Goal of the exercise:
Your task is to return exactly the lines that run from the one containing "Enable the Show for all users checkbox" through the end of the listing below, without any pictures.

The records:
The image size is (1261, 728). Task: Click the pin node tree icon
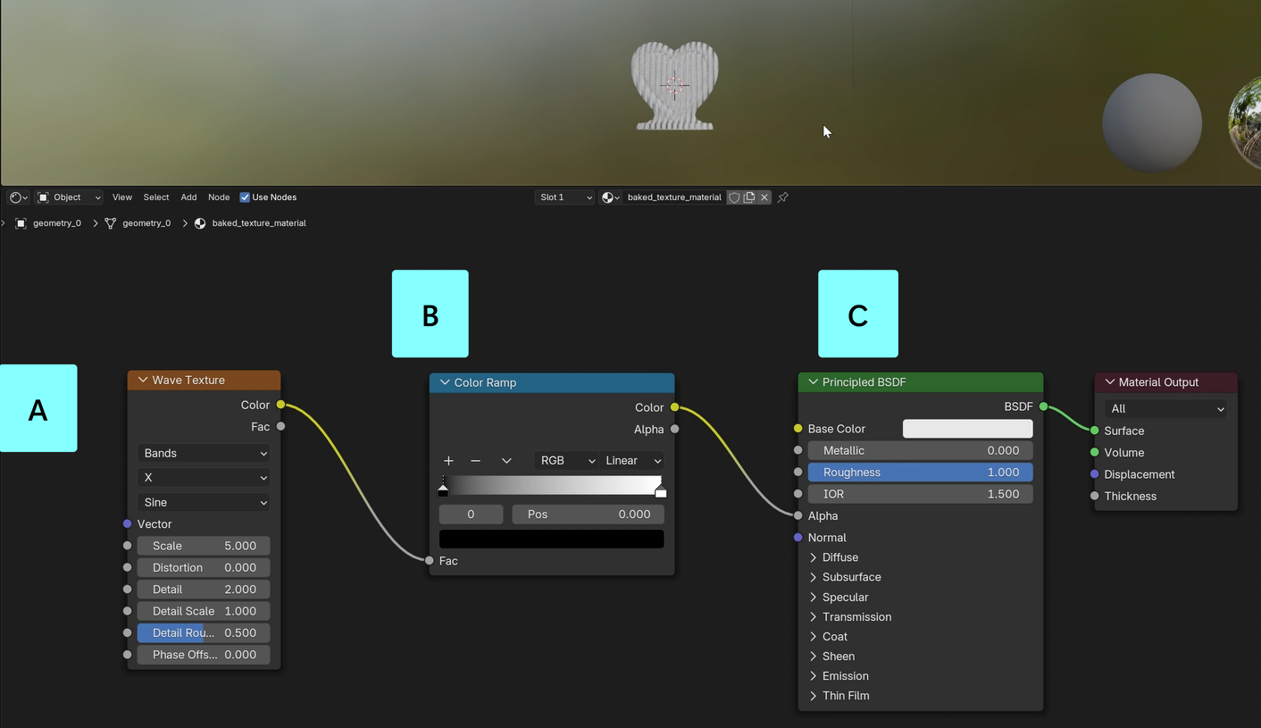point(783,197)
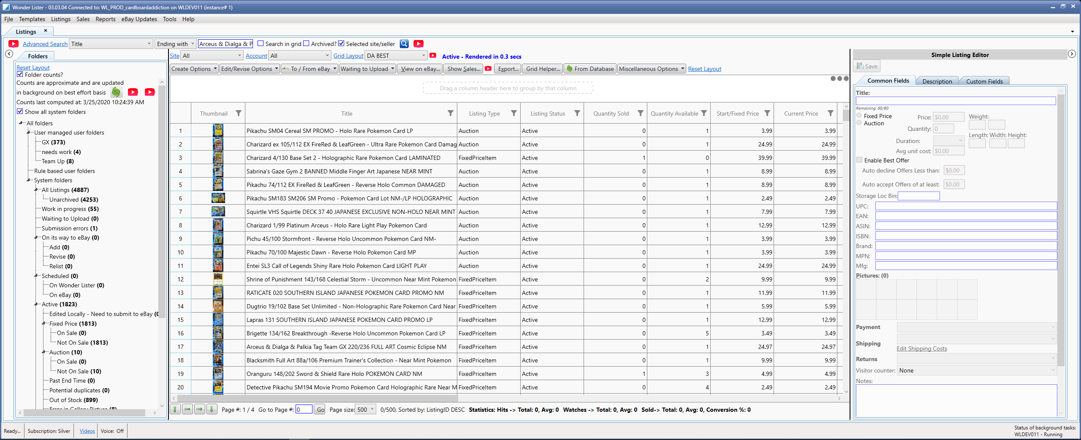Open the Edit Shipping Costs link
The image size is (1081, 440).
tap(922, 348)
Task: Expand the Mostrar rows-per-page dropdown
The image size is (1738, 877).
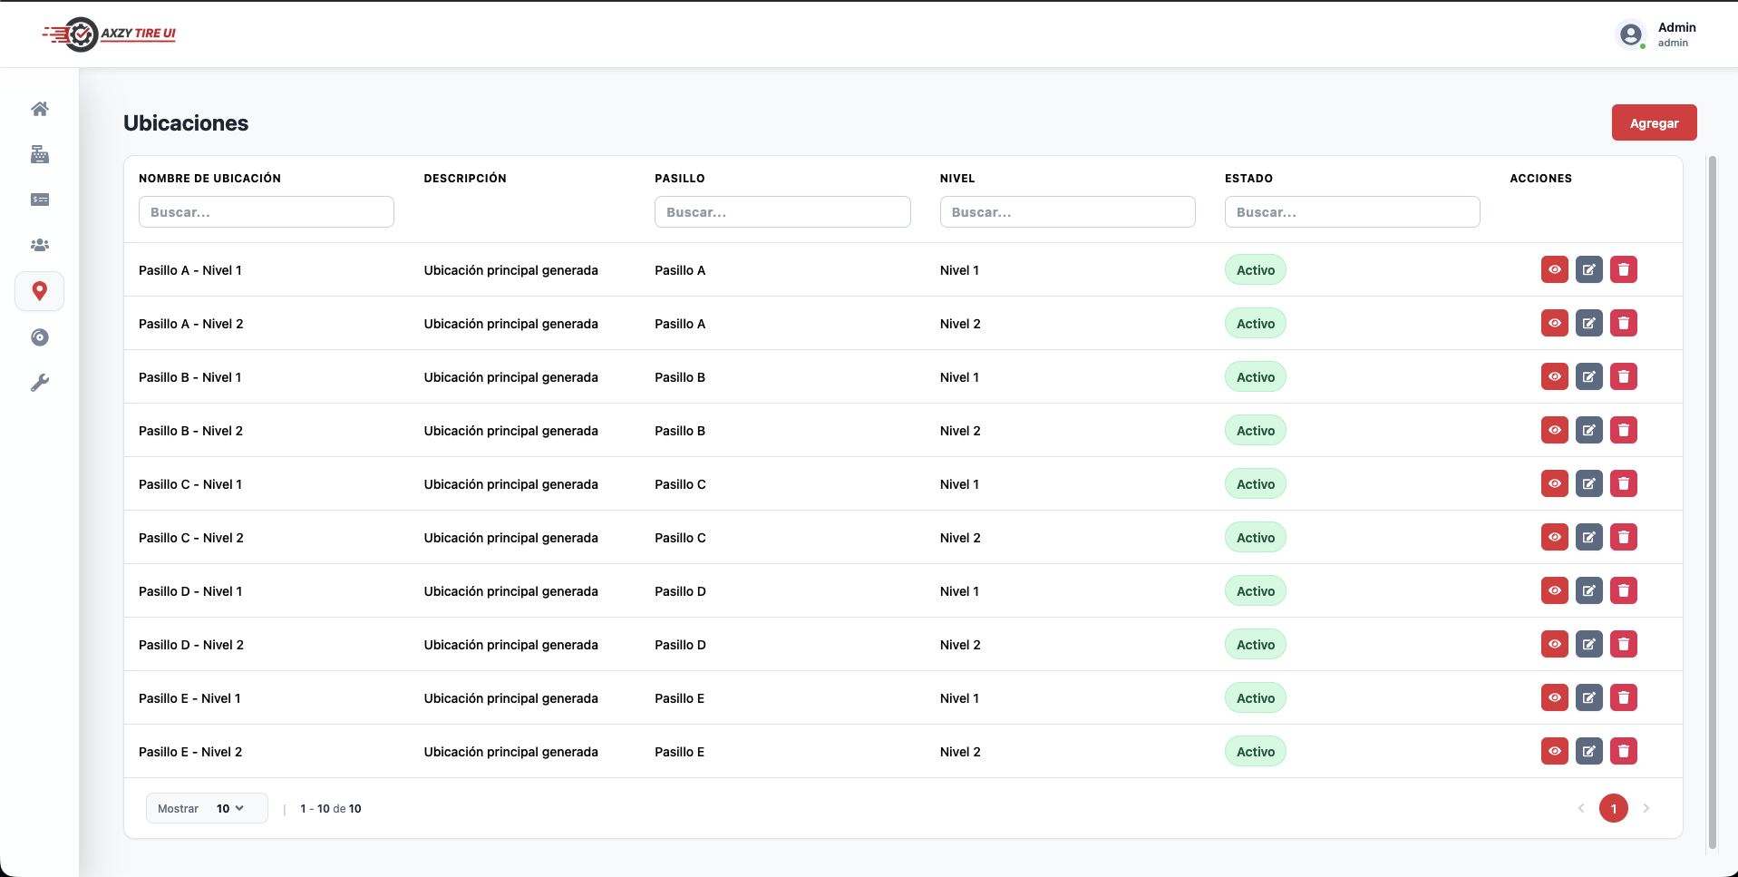Action: (229, 808)
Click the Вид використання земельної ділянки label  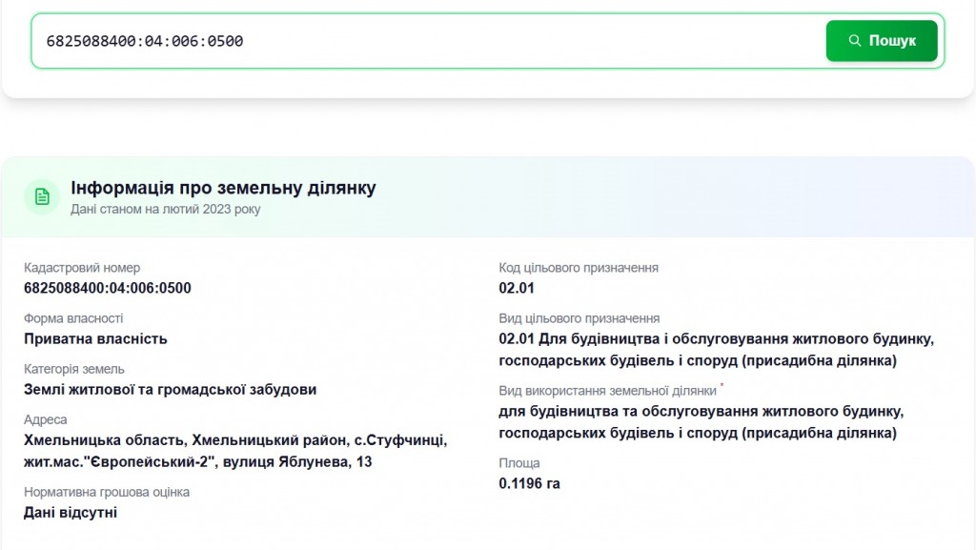(607, 391)
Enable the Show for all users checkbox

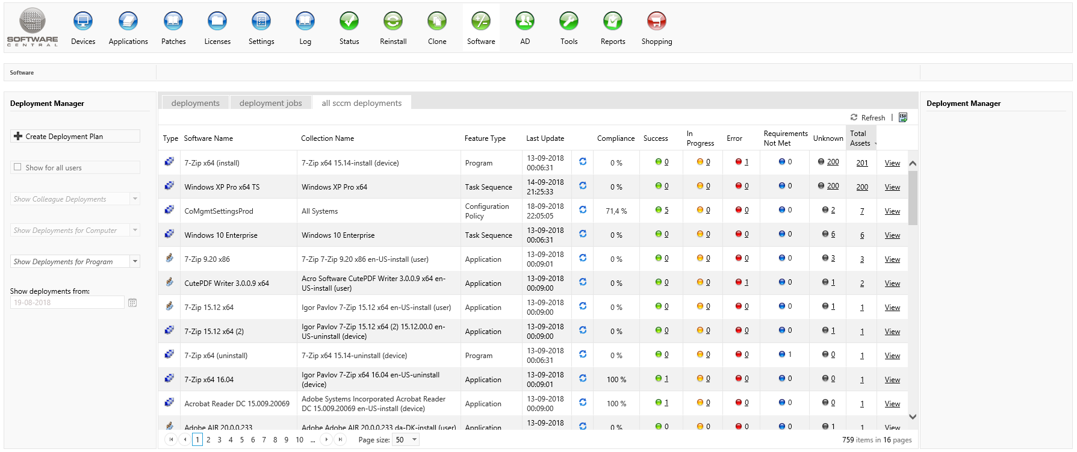(17, 167)
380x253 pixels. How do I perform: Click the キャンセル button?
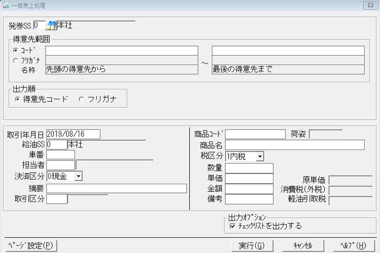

Written response:
Enable the Show for all users checkbox

(17, 167)
380x253 pixels. How do I perform: Click the キャンセル button?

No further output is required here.